Ingrid Betancourt on Surviving in the Jungle

The jungle has often been a metaphor for the breakdown of morality. Think “Heart of Darkness” or “Aguirre: Wrath of God.” And now we have a true story to add to those classics—that of Ingrid Betancourt, the former Colombian presidential candidate who was kidnapped and held for six years by guerrillas. Her new memoir “Even Silence Has an End” documents her captivity and the insights she gained into human psychology. “I realized that there are not good people and bad people; we all have in ourselves some good and some bad,” she says.


In her Big Think interview, Betancourt tells us that keeping her sanity required actively disobeying her guards. “Once you don’t have freedom and you’re obliged to do many things you don’t want and it becomes a routine, then your identity is at stake because you can feel that you are not anymore yourself, that you are what they want you to be,” she says. “You can lose yourself.” Having their power stripped by the guards also inclined the prisoners to turn on each other, she says. “Many times I thought that we were behaving like kids in a school environment in the sense that there was very little perspective of our behavior.”

Betancourt responds to the harsh criticism that some of her fellow captives levied at her in their own memoir. Some of the criticism was fueled by resentment, she says. “In the jungle we always had news about the hostages and only one name kept popping up all the time and it was my name and for some of my companions that was insulting.” They felt like they deserved equal coverage, and Betancourt found it difficult to convey that she didn’t want to be the subject of so much press. But she also tells us that her and one of the other prisoners had “a character problem.”

Betancourt also speaks about her native Colombia and the scourge of corruption. “The most important problem we have to address today is [that] corruption has turned to be a way of targeting the poor,” she says. Colombia has one of the largest populations of displaced peoples in the world because warlords steal land from the peasants in order to get rich growing coca. “In Columbia today we have 16% of the population … owning 90% of the land,” she tells us.

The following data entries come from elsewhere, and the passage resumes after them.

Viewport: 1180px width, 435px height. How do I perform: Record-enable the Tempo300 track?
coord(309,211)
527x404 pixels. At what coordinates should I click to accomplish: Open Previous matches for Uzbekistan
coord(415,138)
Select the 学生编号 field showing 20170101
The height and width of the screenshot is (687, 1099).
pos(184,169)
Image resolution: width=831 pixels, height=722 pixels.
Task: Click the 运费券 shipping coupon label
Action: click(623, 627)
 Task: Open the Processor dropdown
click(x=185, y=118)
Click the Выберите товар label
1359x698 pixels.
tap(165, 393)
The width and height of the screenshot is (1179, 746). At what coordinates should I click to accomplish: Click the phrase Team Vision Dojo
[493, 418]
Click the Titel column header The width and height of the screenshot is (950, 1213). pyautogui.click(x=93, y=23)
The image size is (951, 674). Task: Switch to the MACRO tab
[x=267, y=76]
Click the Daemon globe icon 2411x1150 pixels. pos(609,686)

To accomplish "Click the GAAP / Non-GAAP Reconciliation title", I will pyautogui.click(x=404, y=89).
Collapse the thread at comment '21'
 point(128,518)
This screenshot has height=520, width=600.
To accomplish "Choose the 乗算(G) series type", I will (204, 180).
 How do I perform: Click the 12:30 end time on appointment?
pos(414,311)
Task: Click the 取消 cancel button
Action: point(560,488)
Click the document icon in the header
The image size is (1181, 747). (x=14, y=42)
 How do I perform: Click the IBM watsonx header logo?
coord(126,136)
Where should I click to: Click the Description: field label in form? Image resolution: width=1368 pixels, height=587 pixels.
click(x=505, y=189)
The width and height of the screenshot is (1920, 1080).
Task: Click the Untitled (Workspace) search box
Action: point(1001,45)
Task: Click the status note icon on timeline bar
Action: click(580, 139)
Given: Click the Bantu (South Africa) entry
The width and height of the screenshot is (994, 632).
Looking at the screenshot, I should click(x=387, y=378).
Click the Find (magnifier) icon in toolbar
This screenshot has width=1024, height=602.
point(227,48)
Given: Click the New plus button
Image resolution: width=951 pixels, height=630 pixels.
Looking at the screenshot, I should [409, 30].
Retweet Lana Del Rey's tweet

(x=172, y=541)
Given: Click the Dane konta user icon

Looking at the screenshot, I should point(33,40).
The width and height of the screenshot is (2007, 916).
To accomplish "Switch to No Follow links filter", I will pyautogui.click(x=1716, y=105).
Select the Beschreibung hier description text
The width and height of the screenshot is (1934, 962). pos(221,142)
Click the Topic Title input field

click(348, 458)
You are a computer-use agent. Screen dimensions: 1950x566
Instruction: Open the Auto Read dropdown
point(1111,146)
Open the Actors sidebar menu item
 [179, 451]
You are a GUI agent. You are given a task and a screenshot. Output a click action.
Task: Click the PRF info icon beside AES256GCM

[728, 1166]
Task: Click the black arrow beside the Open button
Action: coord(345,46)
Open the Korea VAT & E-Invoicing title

Finally, she talks about how her experience has changed her life since being rescued. First of all, she realized she hated politics. She also realized that people have the freedom to determine what sort of person they want to become, but they so often settle for less than their potential. “This society we’re in allows us too much to be like cockroach,” she says. “We’re too passive. We’re feeding on too much rubbish and I think we should strive to just shrug away that comfort zone and be able to get the most of each one of us, which means restructuring the way we deal with time and the priorities we have in life.”